TBILISI (Reuters) - Georgia's state security service said on Wednesday it was investigating a plot to assassinate former Prime Minister Bidzina Ivanishvili, the honorary chairman of the governing party.
The State Security Service said in a post on Facebook that it was looking into what it said were criminal activities intended to "violently overthrow" the government and create unrest.
It said these included a plan to murder Ivanishvili, the country's richest man who founded the governing Georgian Dream party and was prime minister from October 2012 to November 2013.

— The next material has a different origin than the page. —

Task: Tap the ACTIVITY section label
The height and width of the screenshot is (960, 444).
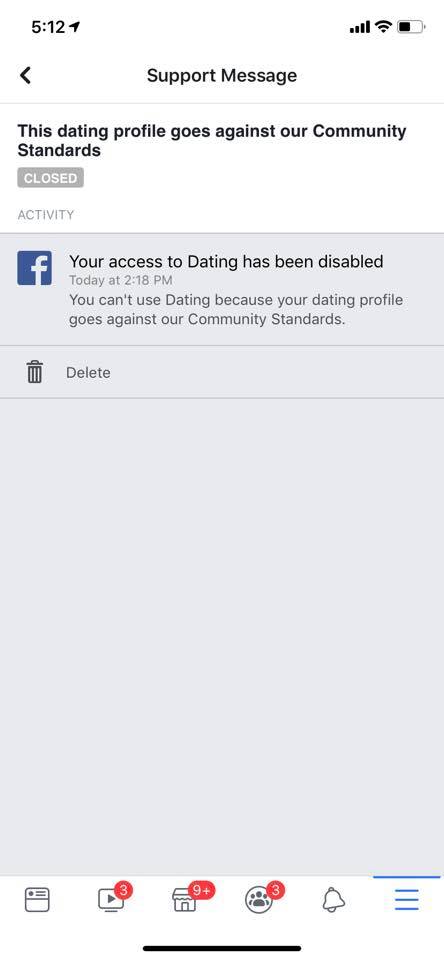Action: point(46,215)
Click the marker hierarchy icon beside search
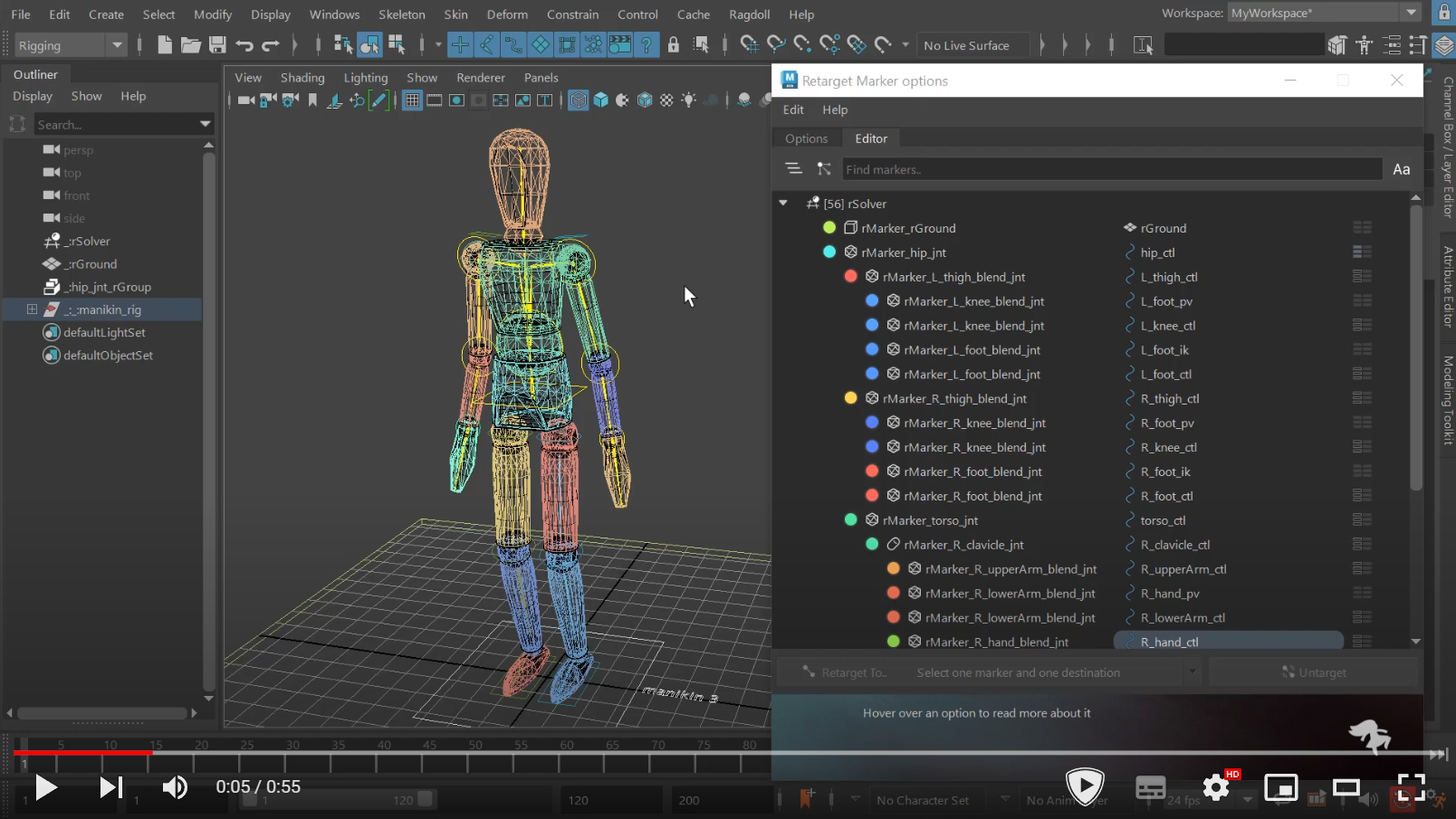Screen dimensions: 1456x819 pos(823,169)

The 68-year-old billionaire, who made his fortune in Russia in the 1990s, returned to the public stage this spring as a strong supporter of a bill on "foreign agents".

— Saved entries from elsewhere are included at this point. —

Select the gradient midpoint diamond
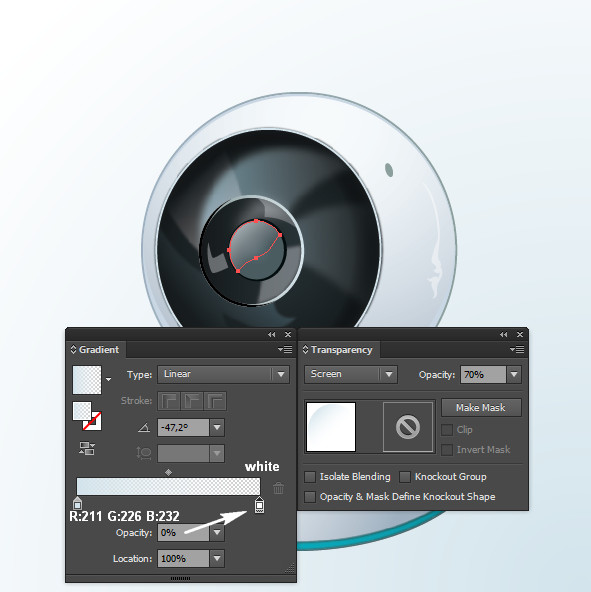The height and width of the screenshot is (592, 591). pos(168,472)
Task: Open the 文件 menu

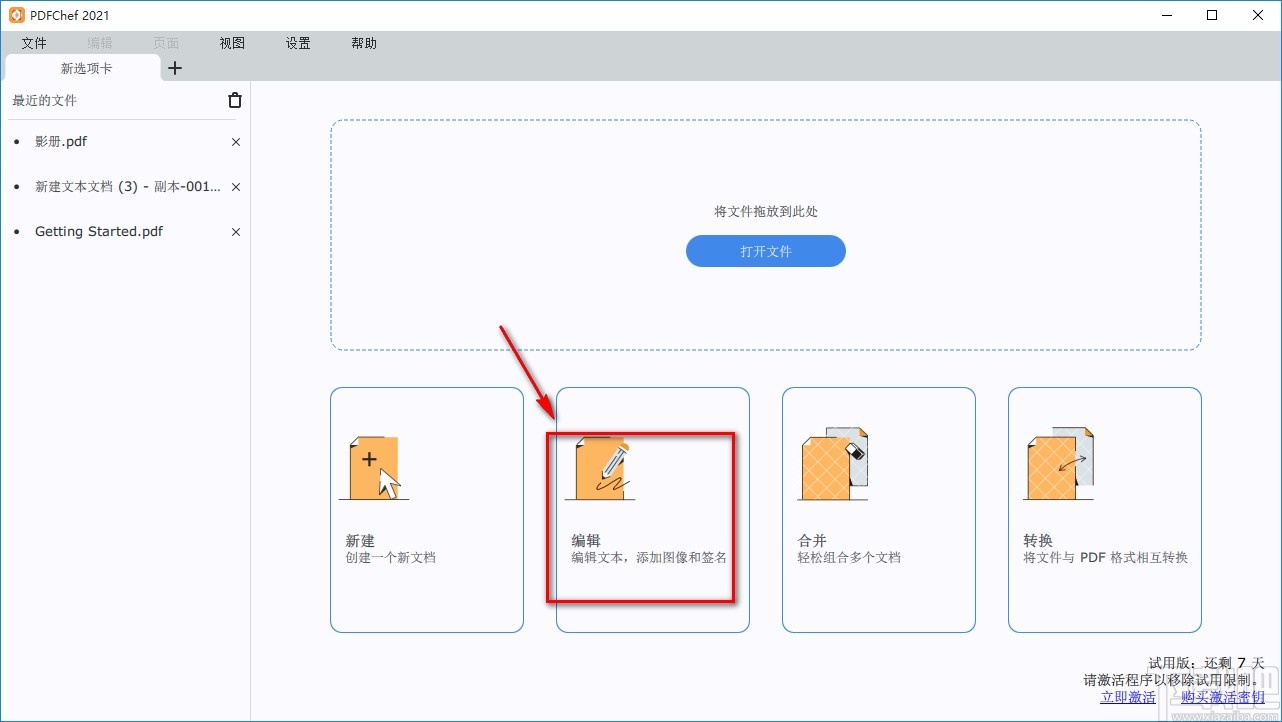Action: coord(34,43)
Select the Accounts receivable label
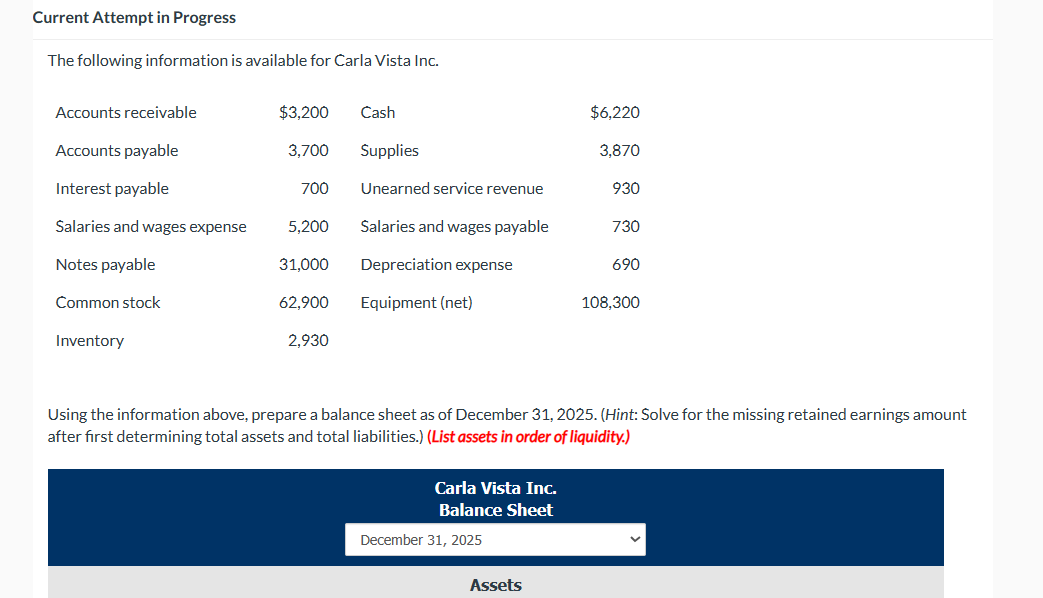The image size is (1043, 598). [125, 112]
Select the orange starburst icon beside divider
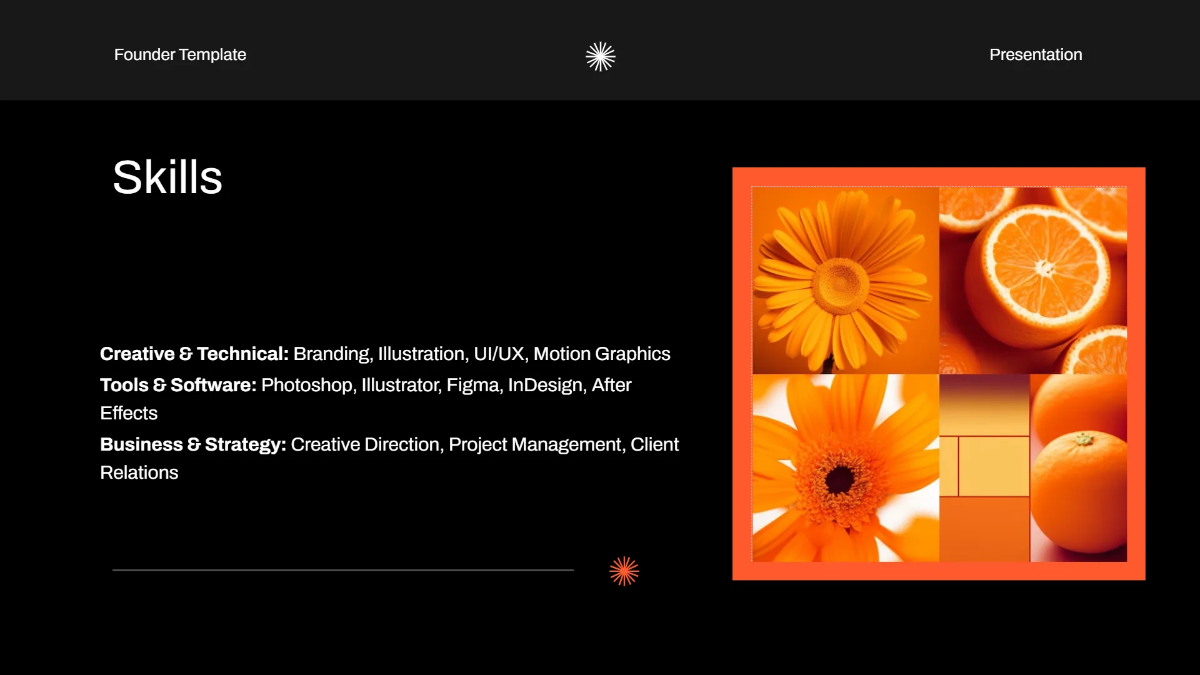 (624, 571)
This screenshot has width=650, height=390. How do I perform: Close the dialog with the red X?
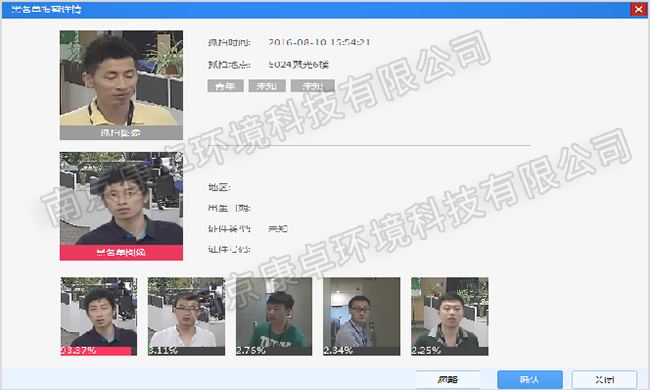tap(638, 9)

The bill, which requires organisations that receive over 20% of their funding from abroad to register as "agents of foreign influence", prompted mass protests in the capital Tbilisi and threw the South Caucasus country into political chaos.

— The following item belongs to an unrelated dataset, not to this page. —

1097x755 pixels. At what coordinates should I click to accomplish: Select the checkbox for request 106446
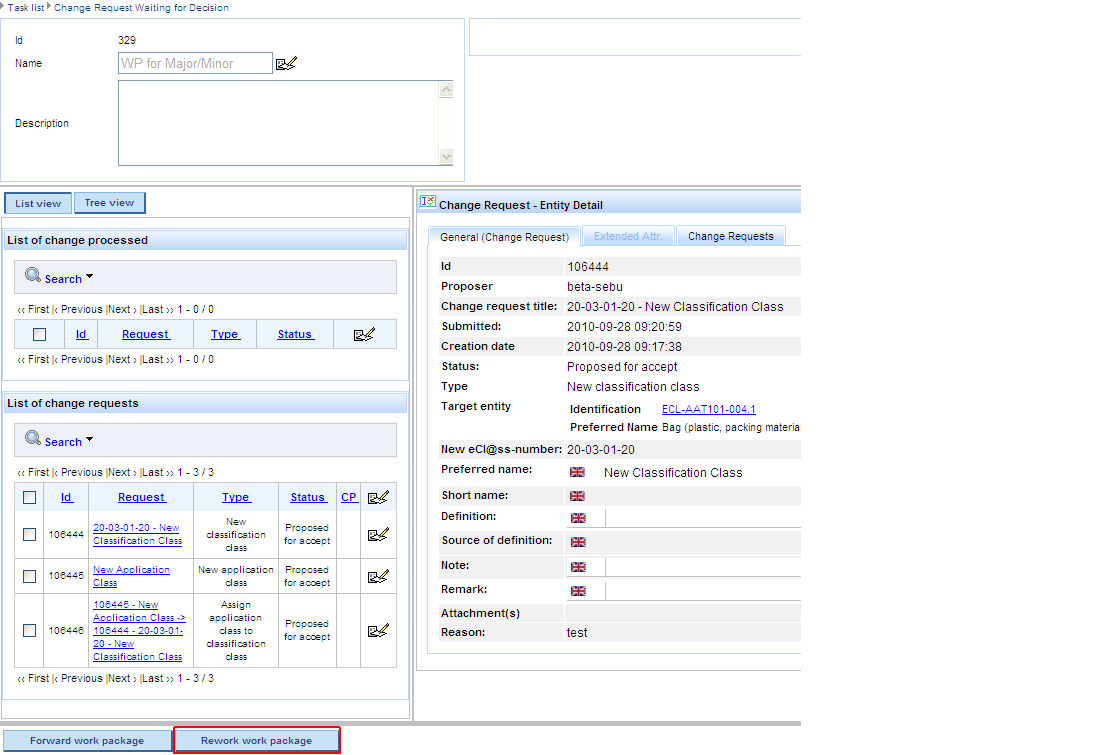click(x=30, y=630)

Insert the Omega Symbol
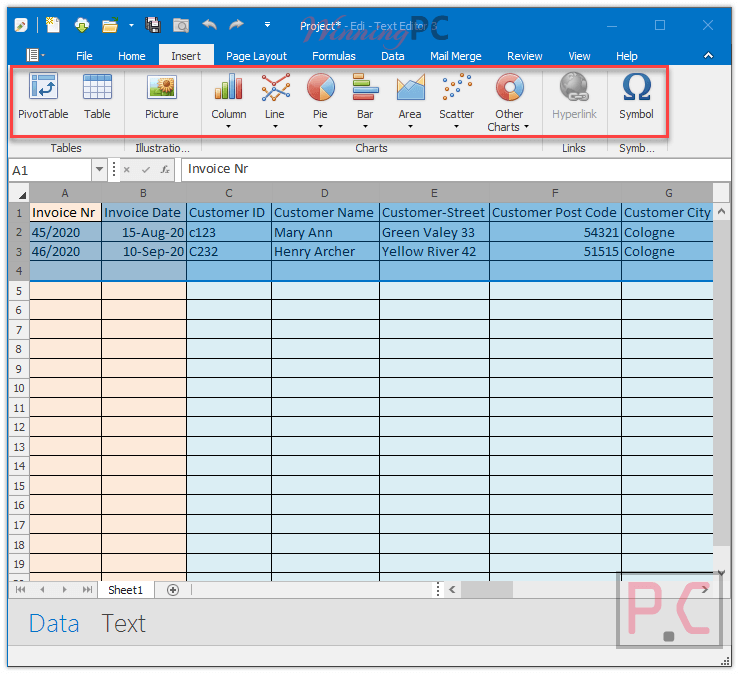click(x=636, y=99)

The security service named no suspects but independent Caucasus news site OC-Media said at least six people had been summoned for questioning, citing a lawyer and two of those people. It said most had fought against Russia in Ukraine.
Ukraine's SBU security service did not immediately return a call for comment.
The Georgian State Security Service, which did not mention Ukraine in its post, did not immediately reply to an emailed request for comment.
Tinatin Bokuchava, leader of the United National Movement (UNM) opposition party, said the reports of a coup plan were an "absurd delusion and constant conspiracy theory" put forward by Ivanishvili before a parliamentary election due by October.
Bokuchava was quoted Georgia's Interpress news agency as saying the reports were evidence of "Russian-style propaganda, what our Western partners call hybrid warfare" intended to mislead the public and keep Georgian Dream in power.
Georgian authorities have repeatedly accused Ukraine-based Georgians fighting against Russia of plotting a coup in Georgia. Tbilisi says it opposes Russia's war but has not joined sanctions against Moscow over the conflict.